• Arbeitsauftrag 1:
Zähle alle Großräume auf, die im folgenden Textauszug genannt werden.

• Textauszug:
##############################

Protocol of the Session on January 31, 2001

Hier stellt sich natürlich auch eine Grundsatzfrage: Wie klappt es mit der einheitlichen Verwaltungsstruktur in Baden-Württemberg? Wir haben nämlich unterschiedliche Gebiete. Ich denke an die Großräume – Region Stuttgart, Mannheim/Ludwigshafen, Raum Freiburg, Raum Karlsruhe –, die andere Entwicklungs- und Strukturprobleme als die übrigen Räume haben. Zum Beispiel haben wir in den Großräumen so etwas wie eine Überentwicklung, wir haben ein Zusammenwachsen von Städten und Gemeinden zu Agglomerationen. Da stellt sich auch die Frage, ob die bisherige Einteilung nach dem zentralen Ortesystem – Kleinzentrum, Unterzentrum, Großzentrum – in solchen urbanen Gebieten eigentlich noch Sinn macht. Meines Erachtens wird sie in Großräumen immer weniger brauchbar. Hinzu kommt noch, dass die Entwicklung des S-Bahn-Netzes den Trend zu diesen Agglomerationen eher verstärkt.

Die aus Sicht von uns Republikanern erste Folgerung daraus ist, dass die bisherige Verwaltungseinteilung in Kreise, Kommunen usw. in den Großräumen nicht mehr alle Zukunftsprobleme lösen kann. Andererseits ist in vielen ländlichen Teilen Baden-Württembergs die Verwaltungsstruktur mit Kreisen noch völlig ausreichend und zukunftsträchtig.

Daraus resultiert dann auch die zweite Folgerung: Die Landesplanung muss flexiblere Strukturen bekommen, um diesen wirtschaftlichen und gesellschaftlichen Wandel zu gestalten.

Nun komme ich zur Beurteilung des Gesetzentwurfs im Einzelnen. Ich möchte hier vier Punkte konkret ansprechen und Sie, Herr Staatssekretär, auch einiges fragen.

##############################

• Bereitgestelltes Material:
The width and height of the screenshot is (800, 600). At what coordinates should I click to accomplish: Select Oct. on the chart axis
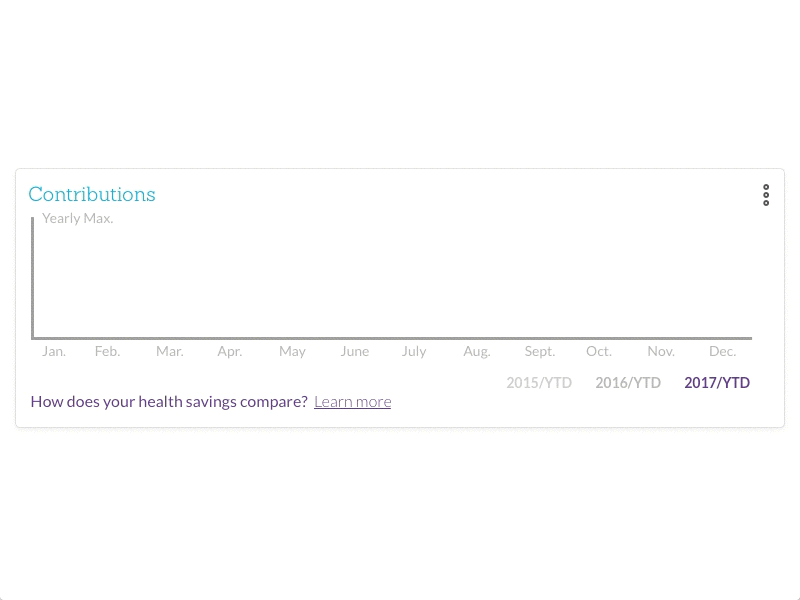coord(599,351)
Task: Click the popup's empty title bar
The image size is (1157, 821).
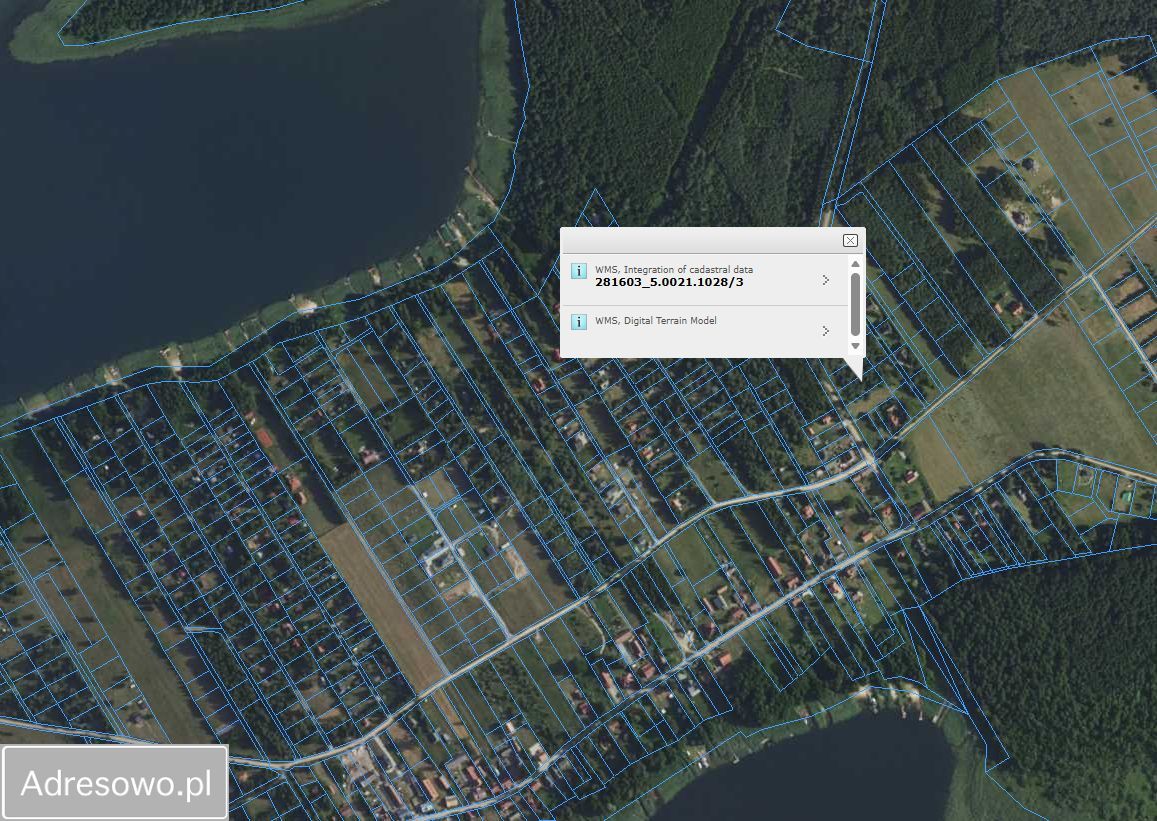Action: pyautogui.click(x=701, y=240)

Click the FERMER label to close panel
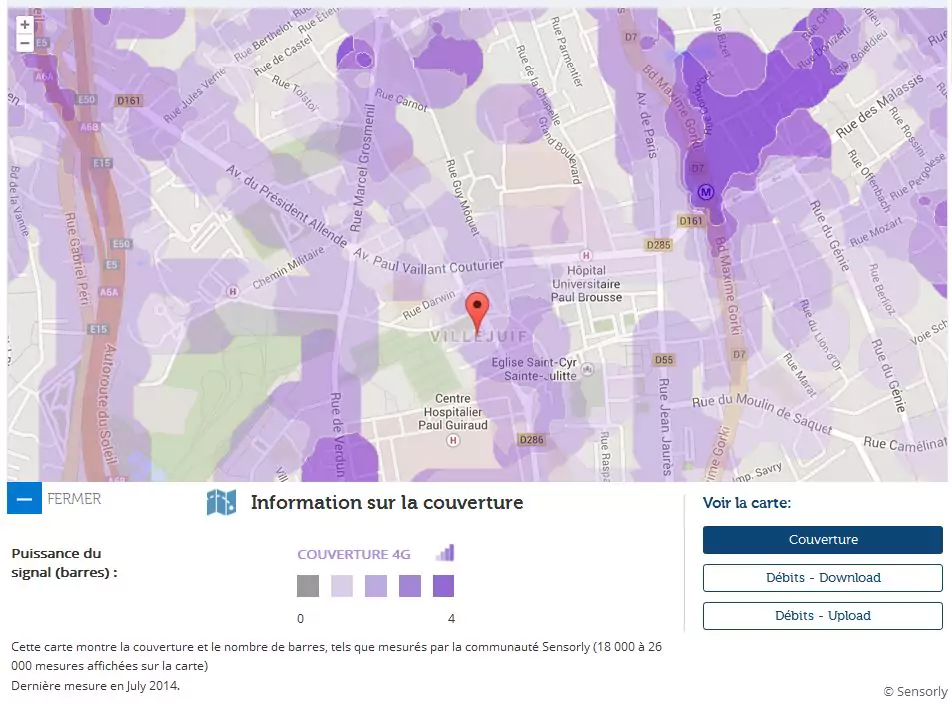tap(74, 498)
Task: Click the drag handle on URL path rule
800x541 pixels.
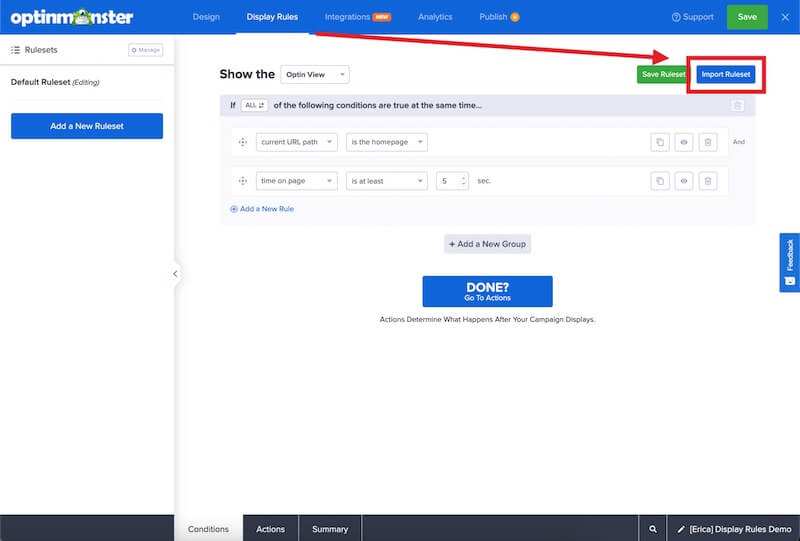Action: click(242, 142)
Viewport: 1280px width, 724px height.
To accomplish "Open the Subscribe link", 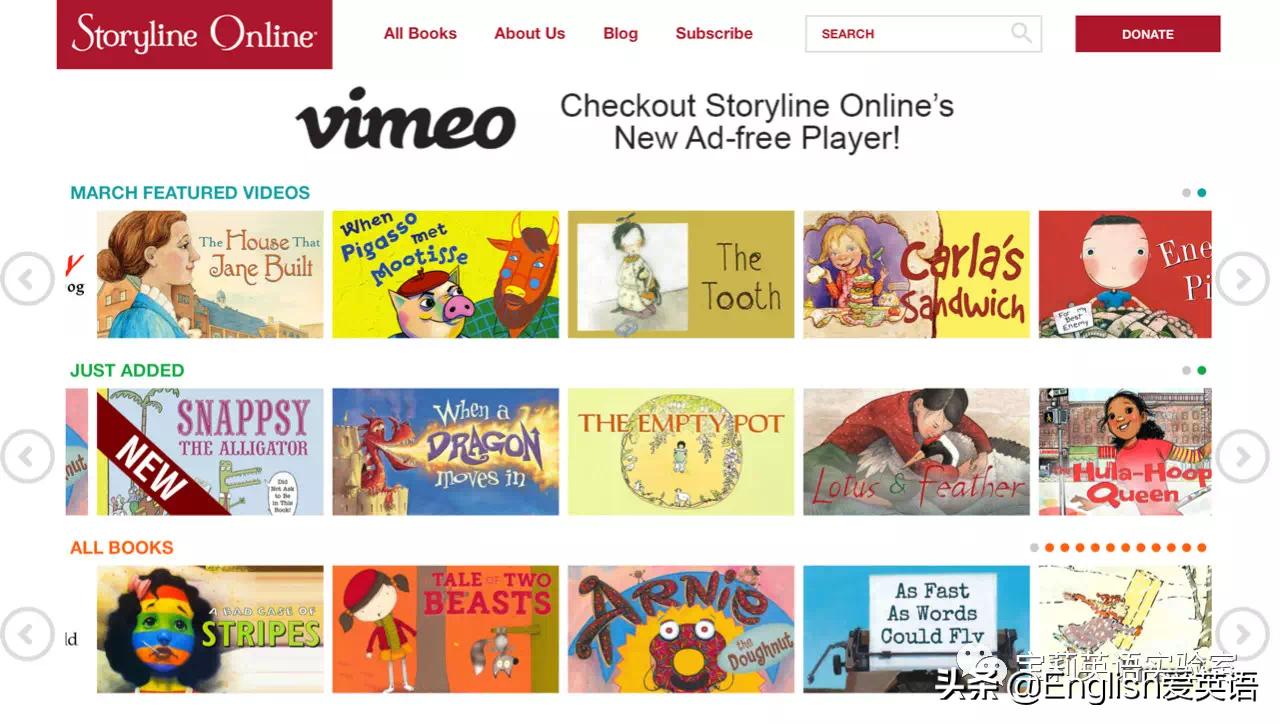I will tap(714, 33).
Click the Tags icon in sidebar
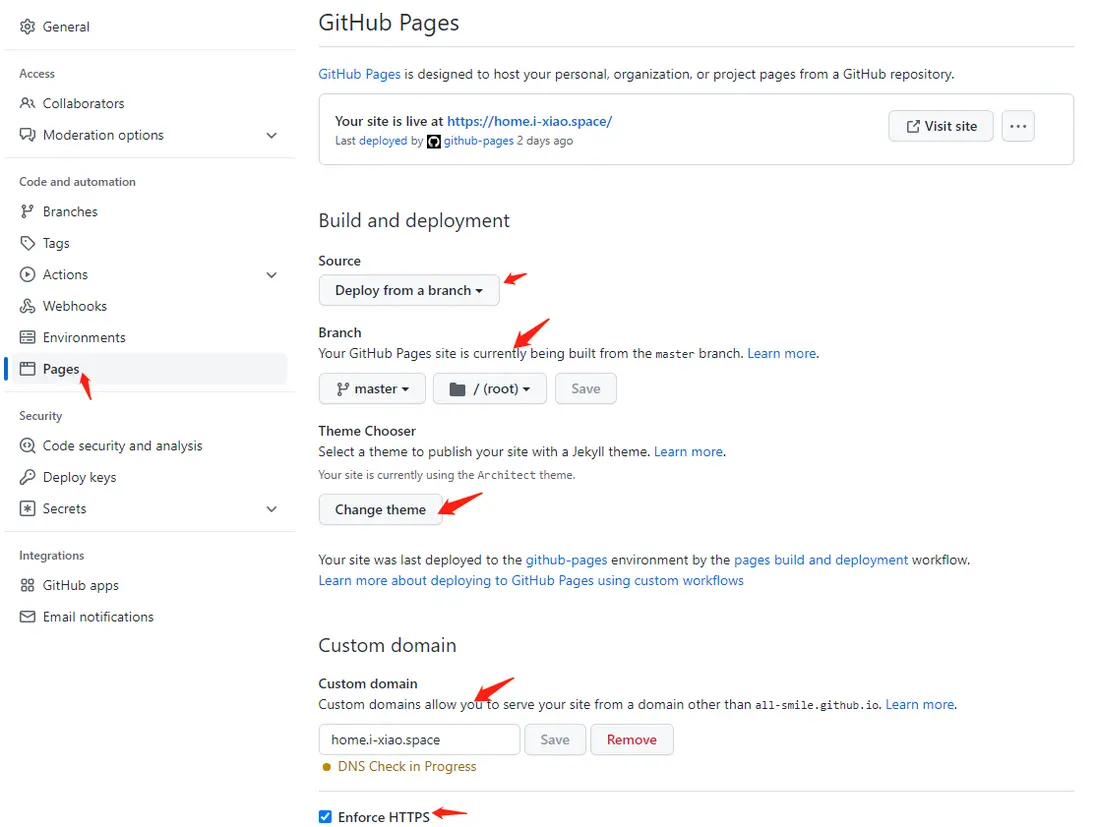This screenshot has height=827, width=1098. tap(28, 243)
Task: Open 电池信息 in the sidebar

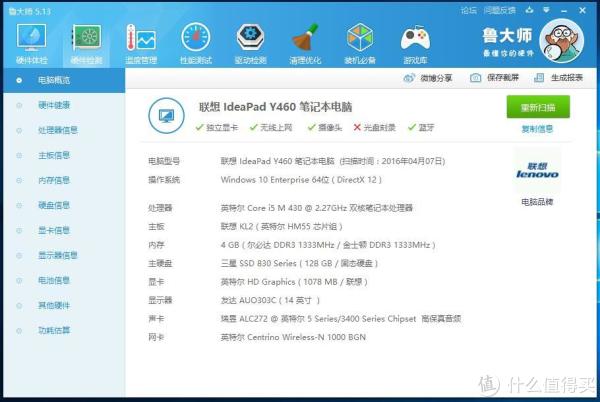Action: tap(54, 280)
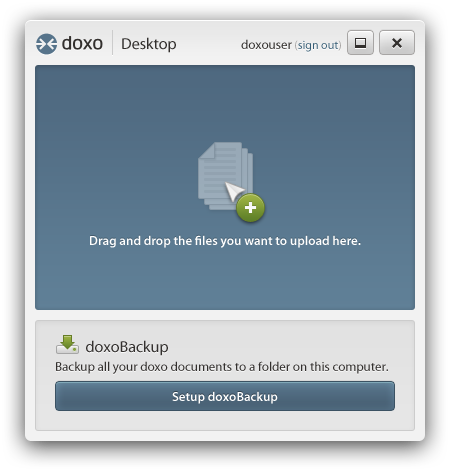Click the doxoBackup heading text
Screen dimensions: 451x473
click(127, 347)
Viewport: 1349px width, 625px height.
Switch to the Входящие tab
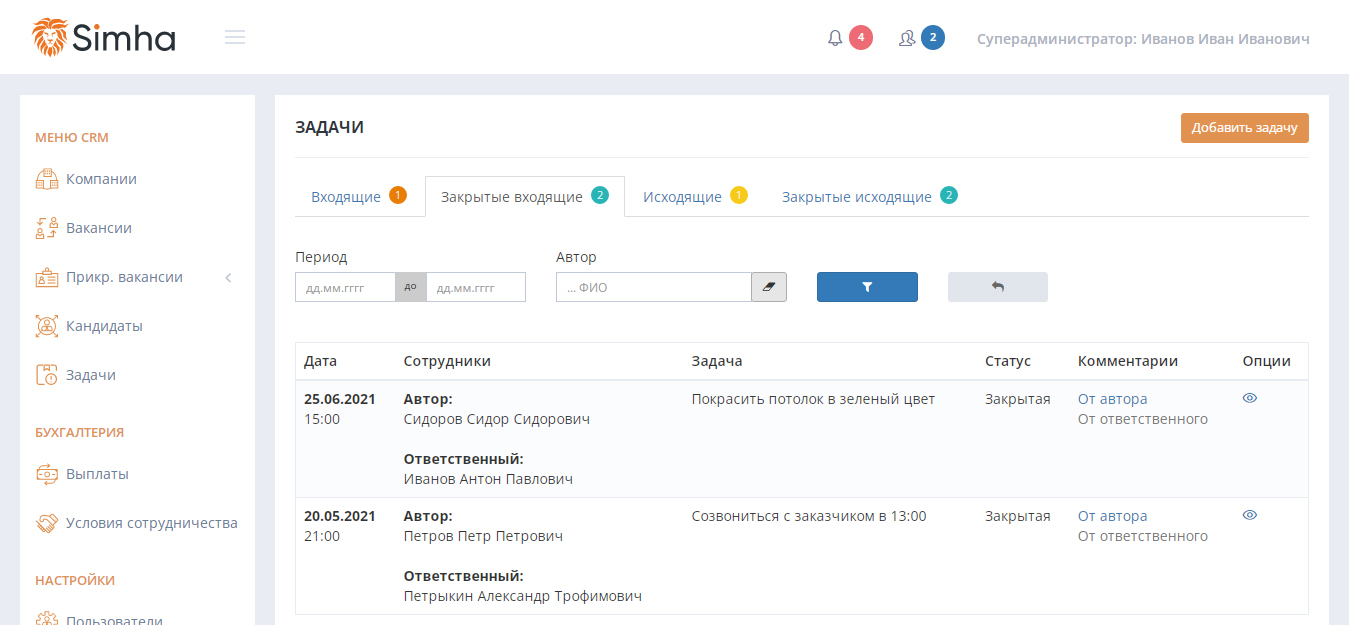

##############################

• Arbeitsauftrag 2:
Stelle in der Auflistung alles vom Anfang bis hinunter zur Zeile mit "tap(74, 498)" (beide Enden eingeschlossen) als Markdown-Tabelle mit den Spalten "Nummer" und "Zeile" dar, ohne Leerzeilen. Die Bilder sollen in der Antwort nicht vorkommen.

• Ergebnis 1:
- Region Stuttgart
- Mannheim/Ludwigshafen
- Raum Freiburg
- Raum Karlsruhe

• Ergebnis 2:
| Nummer | Zeile |
|---|---|
| 1 | The width and height of the screenshot is (800, 600). At what coordinates should I click to accomplish: Select Oct. on the chart axis |
| 2 | coord(599,351) |
| 3 | Task: Click the popup's empty title bar |
| 4 | The image size is (1157, 821). |
| 5 | Action: pyautogui.click(x=701, y=240) |
| 6 | Click the FERMER label to close panel |
| 7 | tap(74, 498) |